Location records for screen elements
◇ ◇ ◇

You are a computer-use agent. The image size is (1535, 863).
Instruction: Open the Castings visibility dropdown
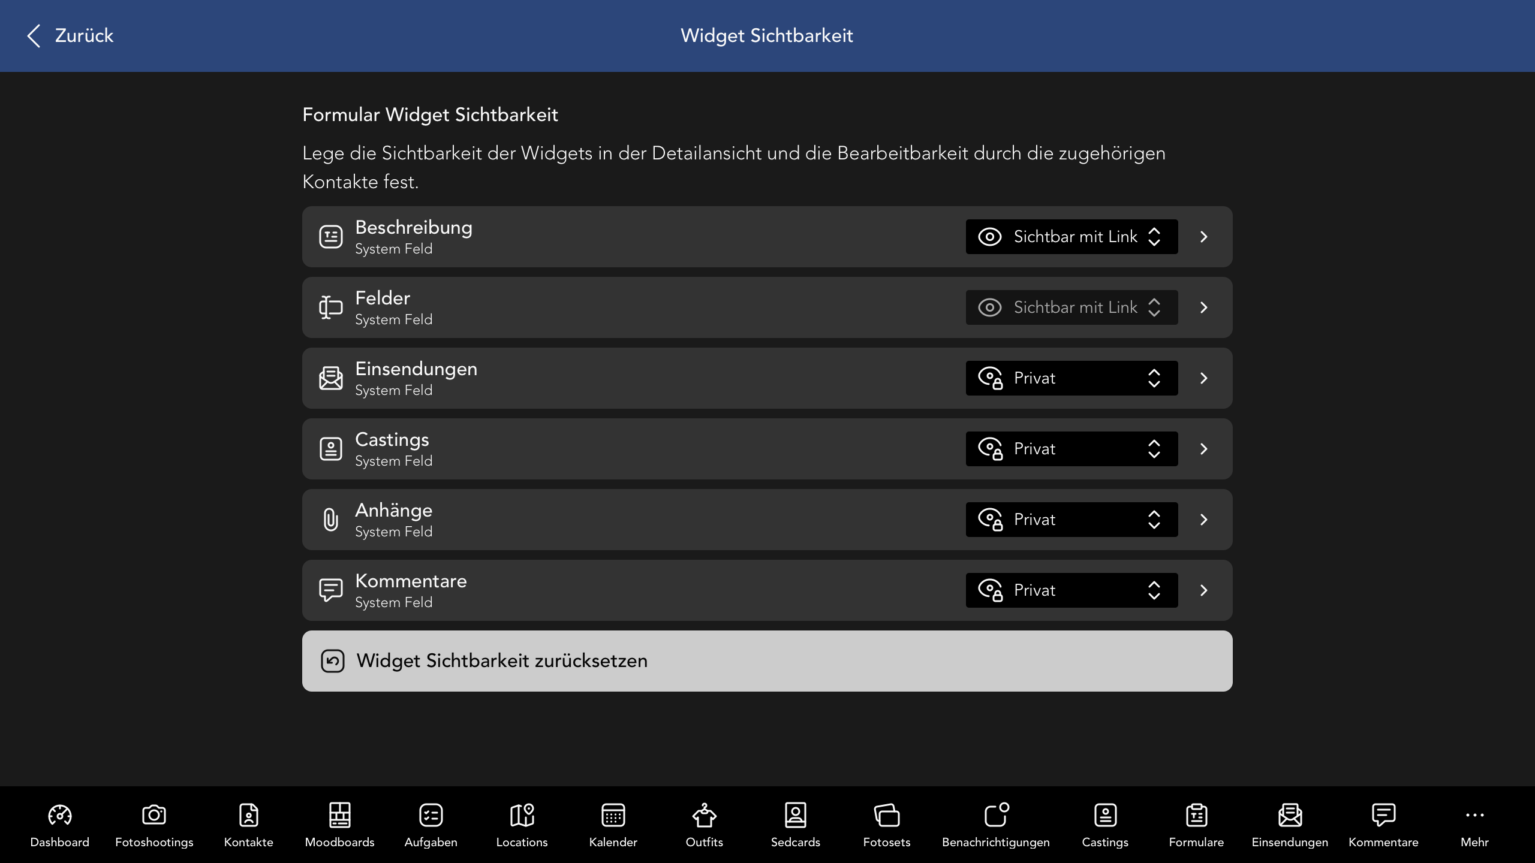pos(1071,449)
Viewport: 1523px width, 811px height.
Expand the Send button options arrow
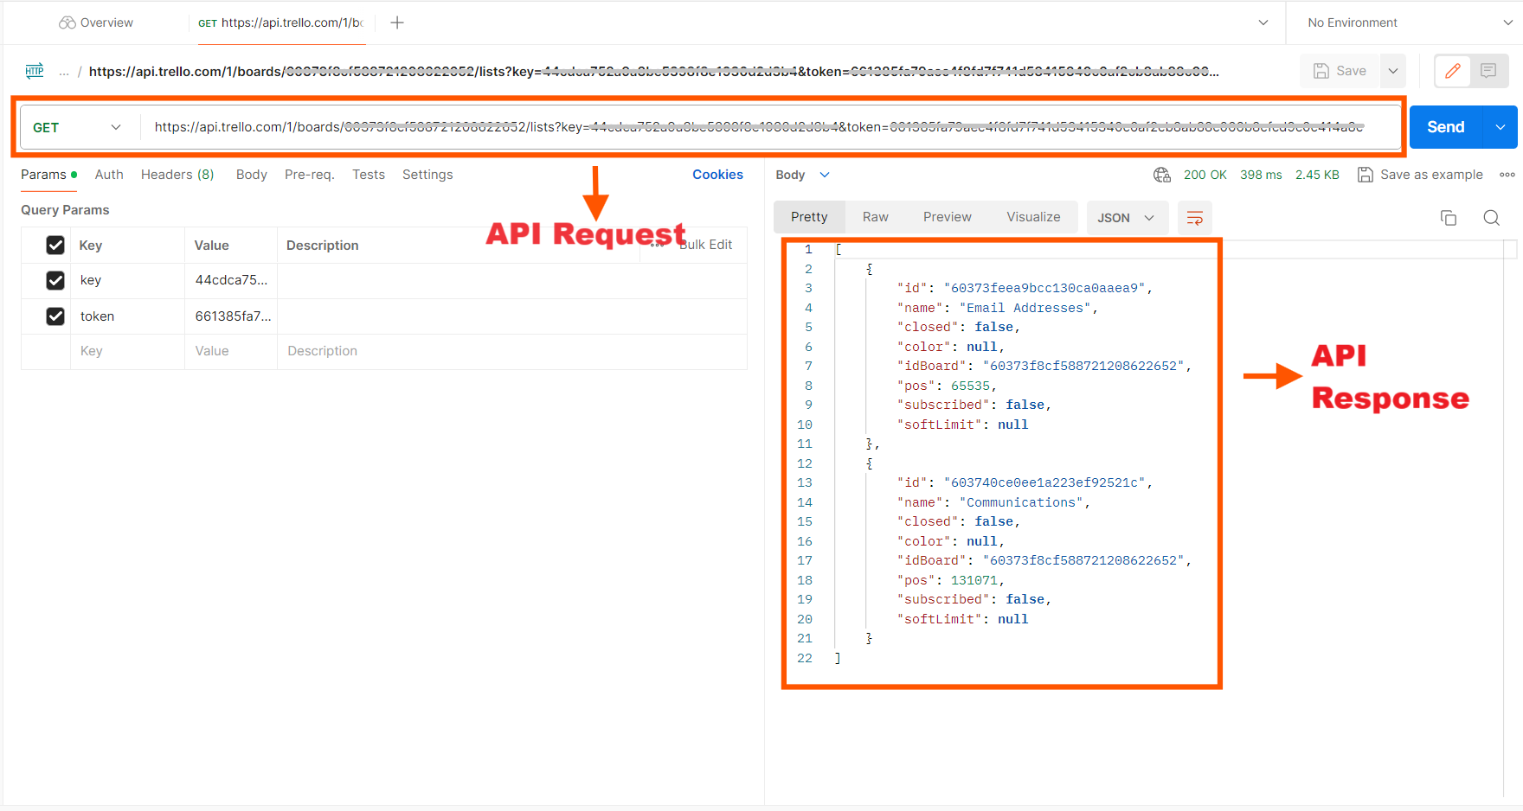(1501, 126)
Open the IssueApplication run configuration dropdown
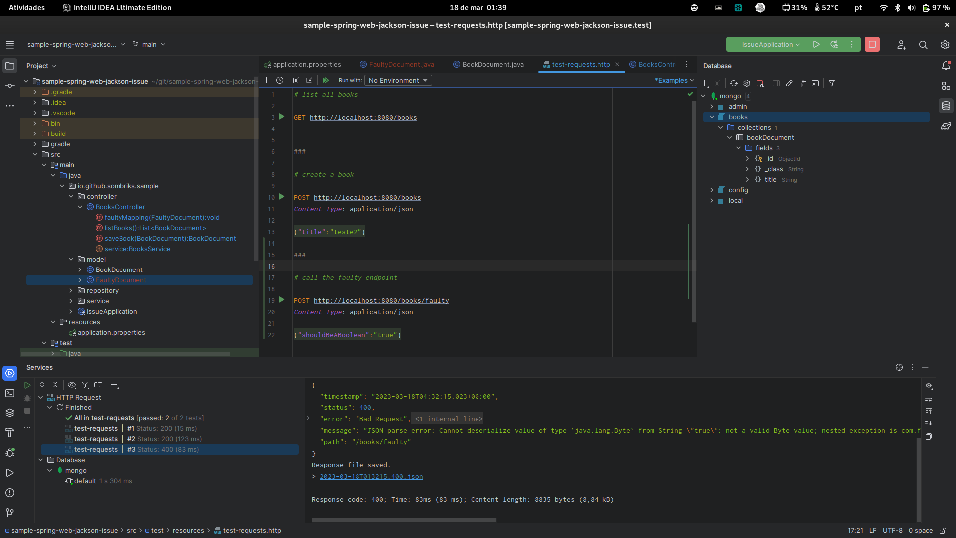 pos(770,44)
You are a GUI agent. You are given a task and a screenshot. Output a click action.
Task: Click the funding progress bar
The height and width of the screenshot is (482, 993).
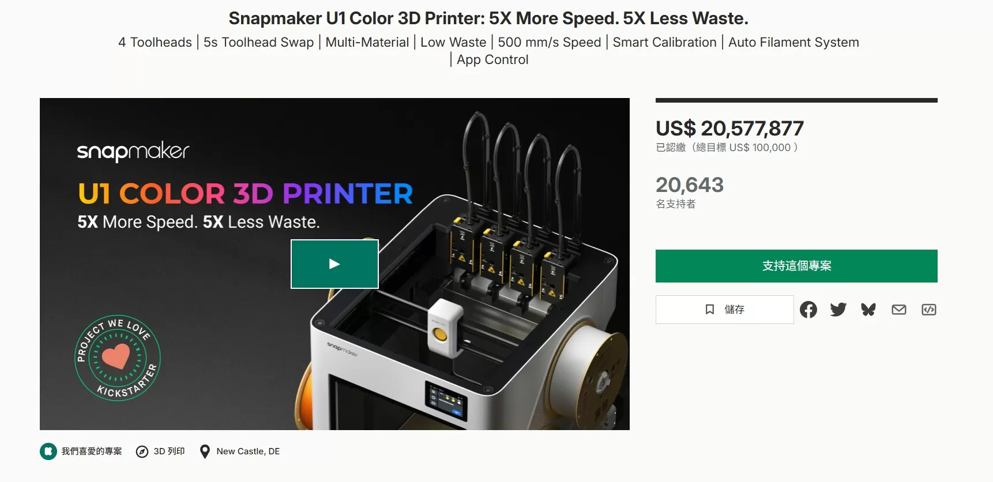(x=796, y=100)
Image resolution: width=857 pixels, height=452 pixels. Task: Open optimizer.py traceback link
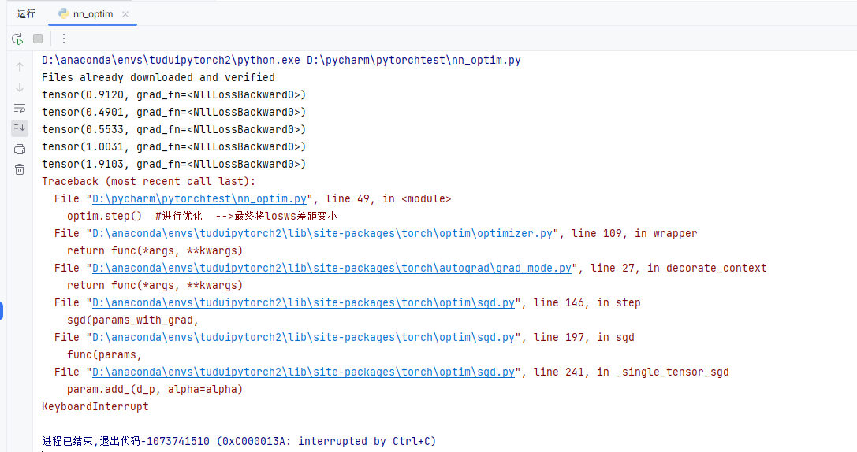(322, 234)
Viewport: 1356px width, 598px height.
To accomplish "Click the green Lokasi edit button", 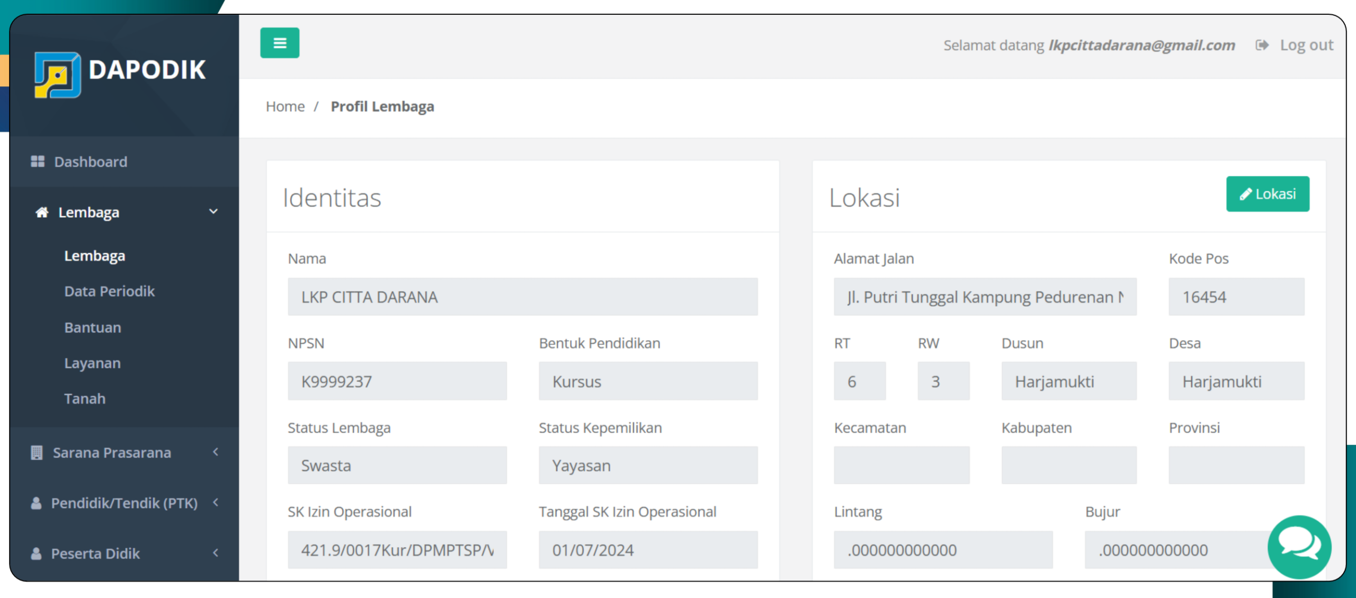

◇ ◇ ◇

# [Instructions to follow]
Shift every coordinate in the answers of the items above by 150 and write all the items out again, requests included. Omit the pictures.

# [Solution below]
You are a computer-use agent. The image size is (1535, 863).
Instruction: Open the Castings visibility dropdown
pos(1221,599)
Viewport: 1523px width, 811px height.
Expand the Send button options arrow
(1651, 276)
Open the IssueApplication run configuration dropdown
 pos(920,194)
You are a GUI agent. You are given a task and a screenshot. Output a click action.
Task: Click the funding progress bar
The height and width of the screenshot is (482, 993).
(x=946, y=250)
Image resolution: width=857 pixels, height=452 pixels. Task: Open optimizer.py traceback link
(472, 384)
Viewport: 1356px width, 598px height.
To accomplish "Click the green Lokasi edit button", 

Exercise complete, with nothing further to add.